Carol saw a need to educate nurses about everything from risk-reduction to diagnosis, treatment and self-care. Since her career involves developing and teaching continuing education, she used her skills to research and write an educational course for nursing professionals. It is now included in one major insurance carrier’s case-management nurse-education program, and Carol is seeking the resources to offer full continuing education credit for other nurses who complete the course.

Dozens of other patients offer services of all kinds to the broader lymphedema community. Some provide in-service training of healthcare workers, cooperate with lymphedema researchers to find and encourage study subjects, cruise online discussion groups to locate and direct undiagnosed patients toward proper evaluation and follow-up, challenge lymphedema misinformation in print publications and online, and stay abreast of developments in lymphology to pass on information about new research both to fellow patients and to other researchers. One group of underserved lymph-ers produced a moving ethnodrama, available both online and in live presentations, that illuminates the patient experience in a way that is difficult to ignore.

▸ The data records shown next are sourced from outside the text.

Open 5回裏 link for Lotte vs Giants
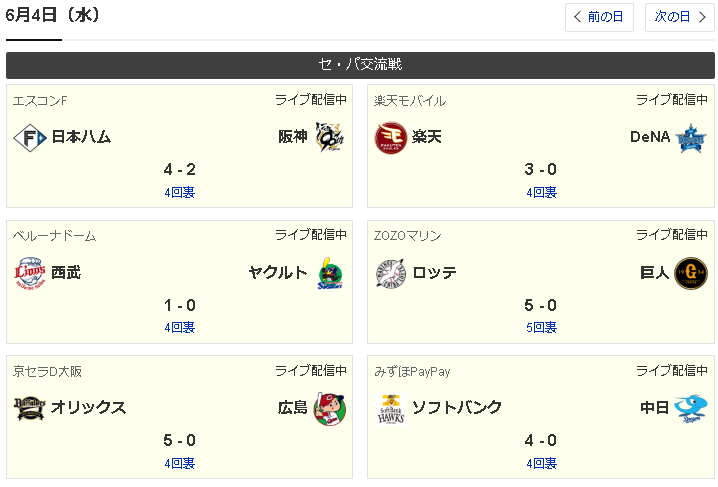 [x=541, y=327]
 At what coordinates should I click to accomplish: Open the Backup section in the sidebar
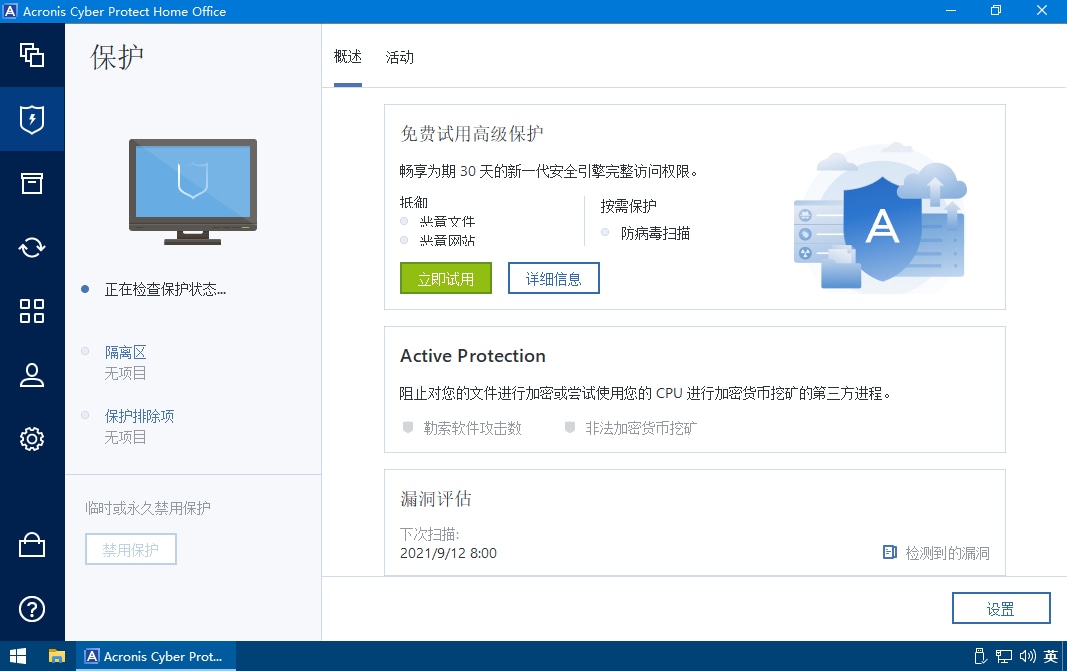click(x=32, y=56)
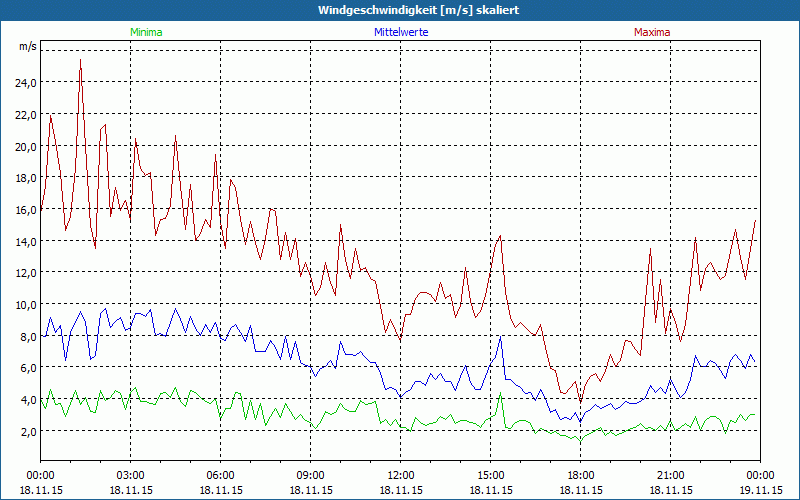
Task: Select the 06:00 time axis label
Action: (221, 475)

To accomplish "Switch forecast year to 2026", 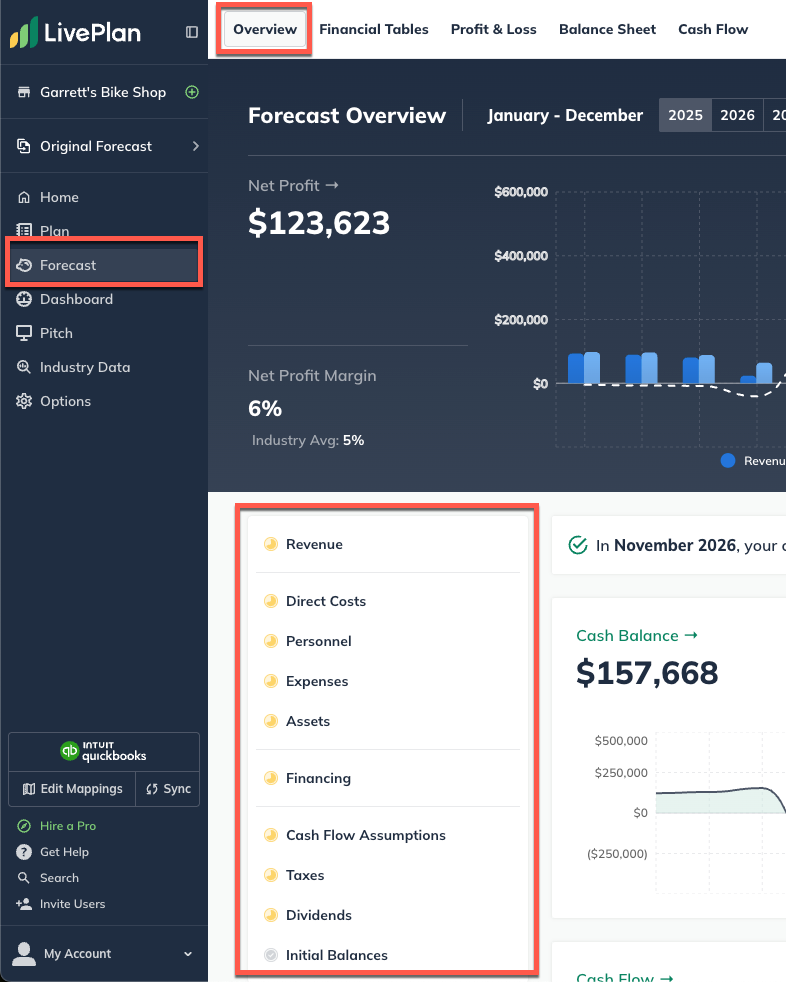I will [x=737, y=115].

Countless others confidently educate their own healthcare providers, friends and the public about lymphedema whenever the opportunity arises. And still others, medical professionals themselves, turn their personal knowledge of this condition into informed and heartfelt work as clinicians, researchers and medical educators.

What do we need in order to advocate for ourselves and others, instead of hiding out in shame?

One important contribution is support from family, friends and fellow lymph-ers, but also from our therapists, fitters and medical professionals who have armed themselves with information, training and a listening ear.

Equally important is information we can freely access and understand. That includes everything from materials written from the patient perspective addressing our felt needs, to the science of the lymph system and the latest news from the research community. We need the help of authoritative sources to challenge the misinformation produced by our own medical providers, the media, and rogue websites seeking to capitalize on our vulnerability. We especially value the opportunity as LSAP students to attend the NLN conferences, where we’re exposed to the whole range of resources gathered there. Recently, we LSAP grads have joined together in an online group to share our skills, resources and encouragement.

Whether you’re a medical professional, a researcher, a product supplier or a fellow patient, we look forward to partnering with you for mutual encouragement and problem-solving. Together, we can make a difference in lymphedema care.